XHg3Ylx4MjJceDUyXHg2NVx4NjZceDY1XHg3Mlx4NjVceDZlXHg2M1x4NjVceDU0XHg2NVx4Nzhc
eDc0XHgyMlx4M2FceDIyXHg0N1x4NmZceDZmXHg2NFx4MjBceDZkXHg2Zlx4NzJceDZlXHg2OVx4
NmVceDY3XHgyZVx4MjJceDdk

So now, the url looks like that: https://westus.stt.speech.microsoft.com/speech/recognition/conversation/cognitiveservices/v1?language=en-US&Ocp-Apim-Subscription-Key=[API-KEY]&Content-Type=audio/wav; codecs=audio/pcm; samplerate=16000&pronunciationScoreParams=XHg3Ylx4MjJceDUyXHg2NVx4NjZceDY1XHg3Mlx4NjVceDZlXHg2M1x4NjVceDU0XHg2NVx4Nzhc eDc0XHgyMlx4M2FceDIyXHg0N1x4NmZceDZmXHg2NFx4MjBceDZkXHg2Zlx4NzJceDZlXHg2OVx4 NmVceDY3XHgyZVx4MjJceDdk

And that's the result:

{
    "RecognitionStatus": "Success",
    "DisplayText": "Figure 2 shows an example of processing of speech using human ear models. He acted swiftly when his time came, taking all Miller. Last year the NBA playoffs. The boys humiliated themselves against Detroit control activities. It's important for the first time in 10 years research and development spending in the federal budget program. She's proprietary Macintosh graphic displays.",
    "Offset": 200000,
    "Duration": 214200000
}
yinhew commented 4 years ago

@ziadhassan7 can you replace the "conversation" in the URL into "interactive" and try again? We currently still don't support the pronunciation assessment feature on "conversation" route, and only "interactive" route is support. Sorry for the misleading in the doc. The "conversation" support should come out in the coming 1~2 weeks.

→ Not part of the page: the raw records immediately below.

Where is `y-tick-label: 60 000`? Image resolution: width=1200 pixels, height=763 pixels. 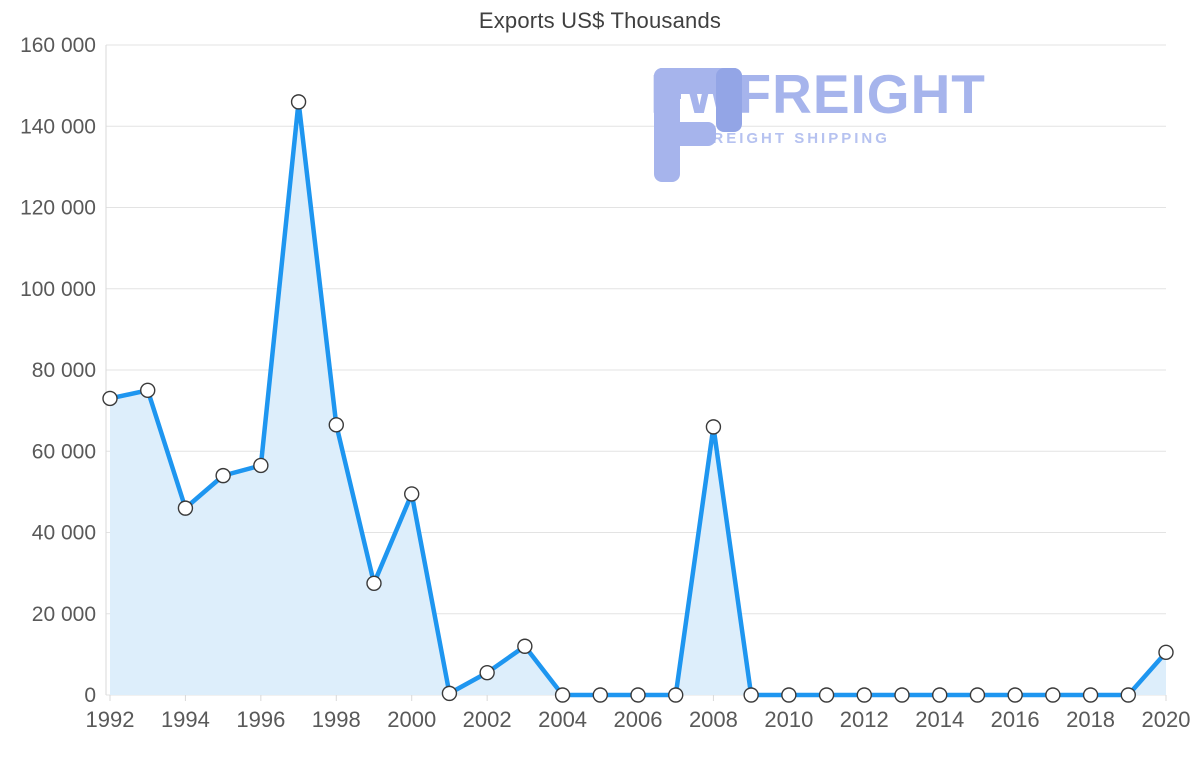 y-tick-label: 60 000 is located at coordinates (64, 452).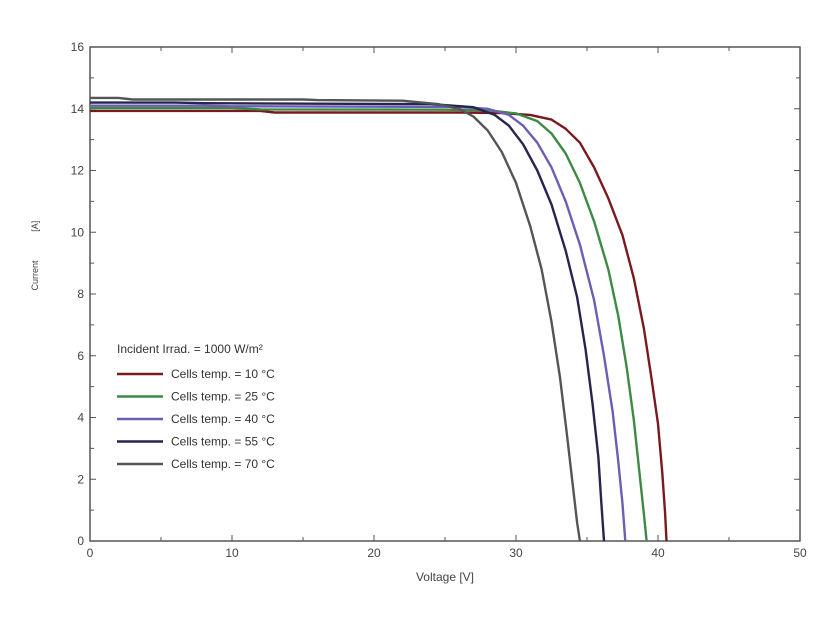 This screenshot has width=836, height=624. Describe the element at coordinates (80, 418) in the screenshot. I see `y-tick-label: 4` at that location.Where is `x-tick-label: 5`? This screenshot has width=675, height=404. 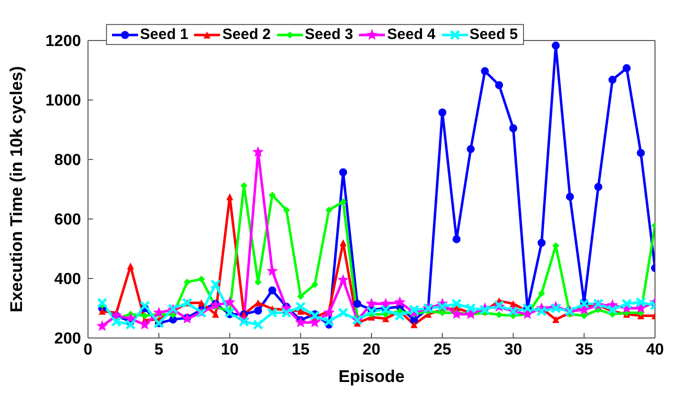 x-tick-label: 5 is located at coordinates (159, 350).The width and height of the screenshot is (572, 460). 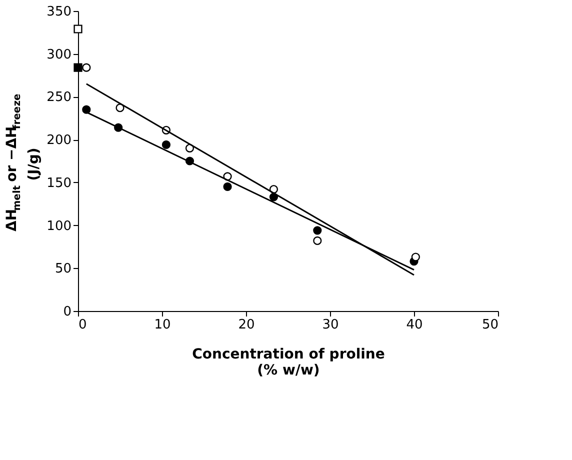 I want to click on y-tick-label: 200, so click(x=59, y=140).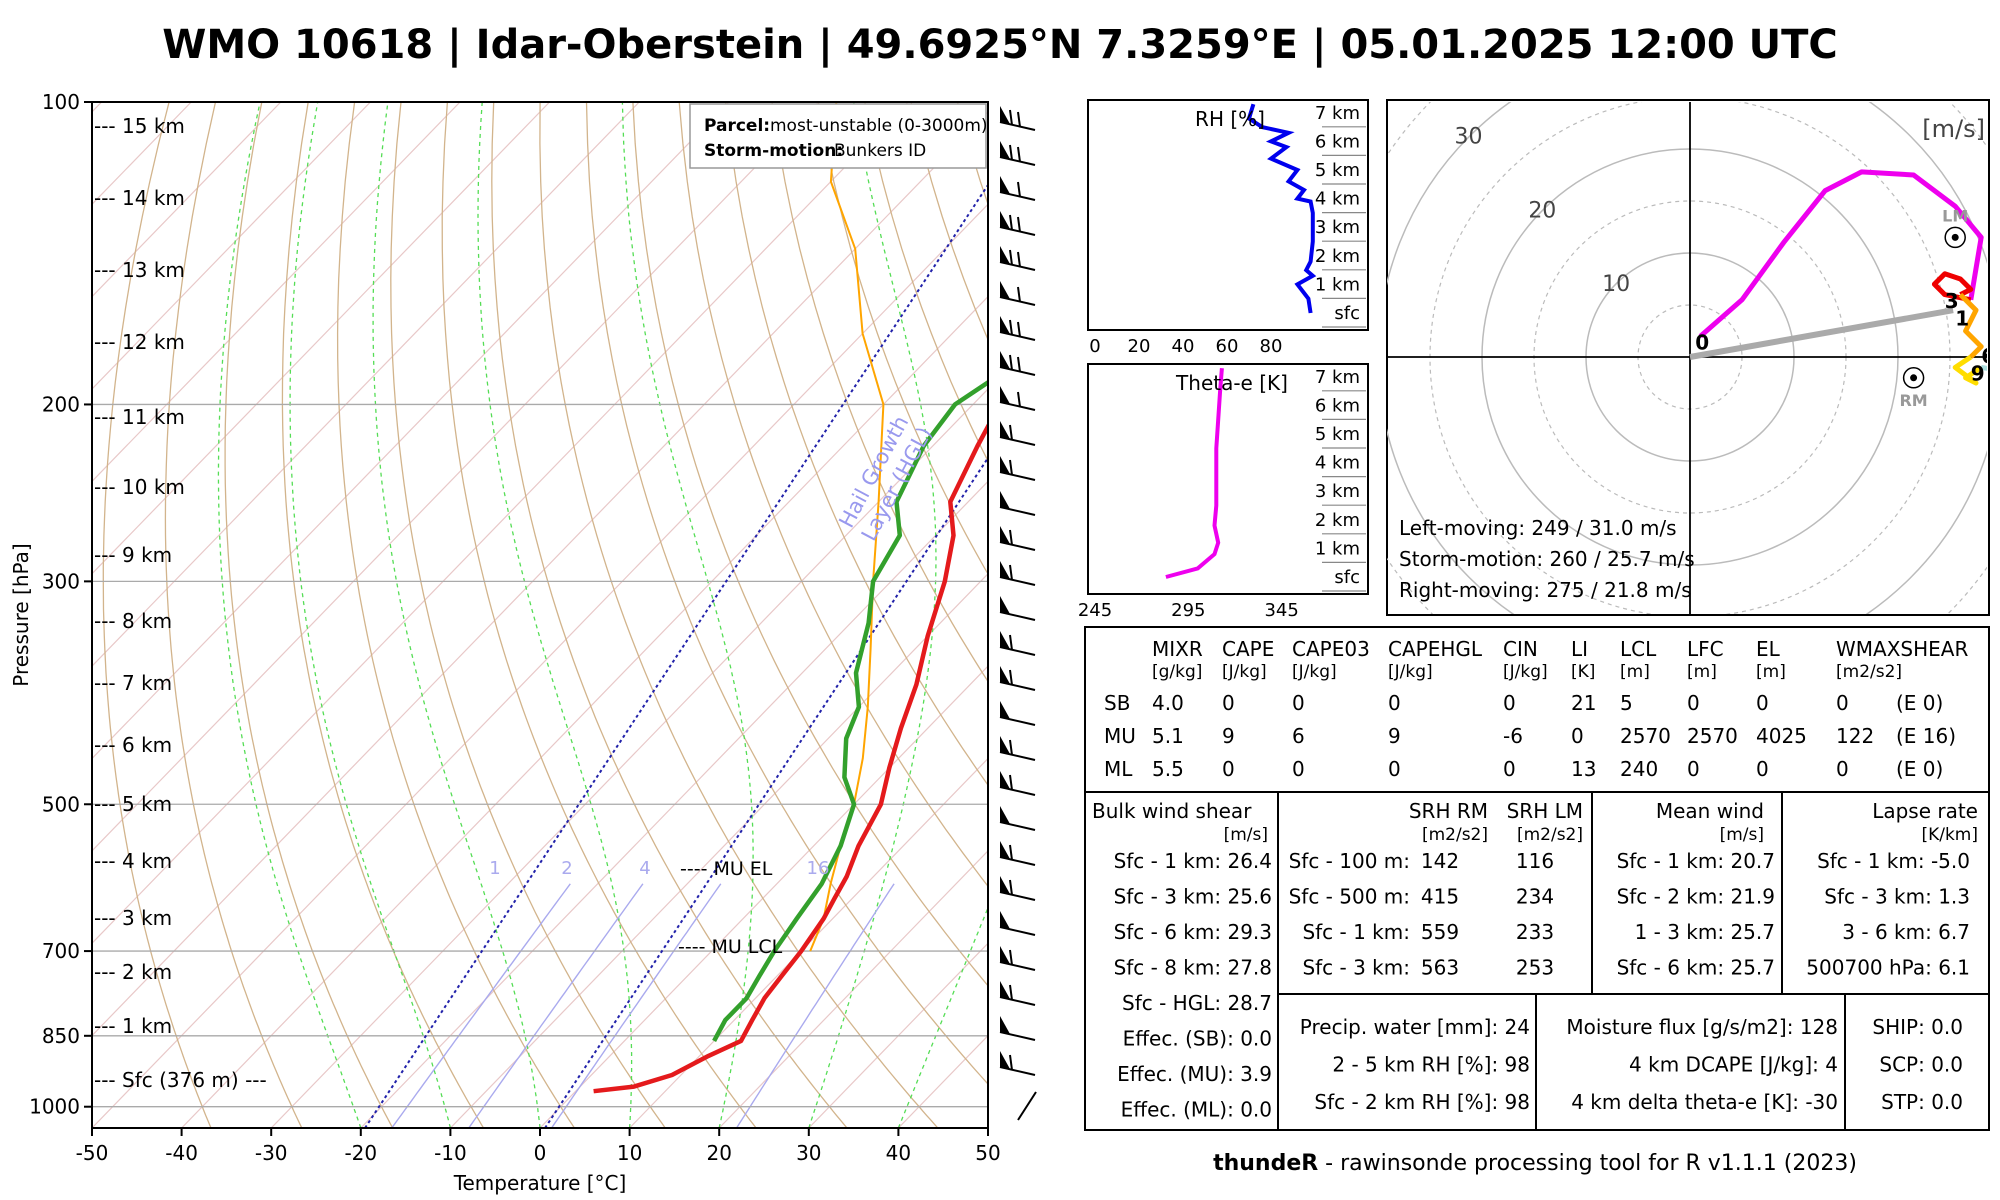 This screenshot has width=2000, height=1200. I want to click on srh-rm-value: 142, so click(1440, 861).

ziadhassan7 commented 4 years ago

@yinhew Ok, this is great! now it says this: Unexpected json in 'pronunciationScoreParams' parameter. Unexpected character encountered while parsing value: . Path '', line 0, position 0. Please make sure the JSON string is encoded with UTF8 and then base64.

Those are the websites that I used: UTF-8 Encoder UTF-8 to Base64 Maybe there is a setting in the website that i used wrong, any suggestion?

And also, Is there is any turnaround for using pronunciation in SDK ?

yinhew commented 4 years ago

@ziadhassan7 I looked at your base64 string. I found its generated from string "\x7b\x22\x52\x65\x66\x65\x72\x65\x6e\x63\x65\x54\x65\x78\x74\x22\x3a\x22\x47\x6f\x6f\x64\x20\x6d\x6f\x72\x6e\x69\x6e\x67\x2e\x22\x7d". This is not the right way to do the base64 encoding.

For your JSON, the right base64 should be eyJSZWZlcmVuY2VUZXh0IjoiR29vZCBtb3JuaW5nLiJ9

ziadhassan7 commented 4 years ago

Thanks, mr @yinhew ! That worked.

It's weird that is says "Please make sure the JSON string is encoded with UTF8 and then base64.", but it worked by encoding the JSON to Base64 directly. Maybe, the converter did the job by itself .

Again, Thanks a lot and I hope the SDK version support pronunciationScoreParams soon. :D

fabswt commented 2 years ago

It's unclear to me... is dimension=Comprehensive now available to the Python SDK or not?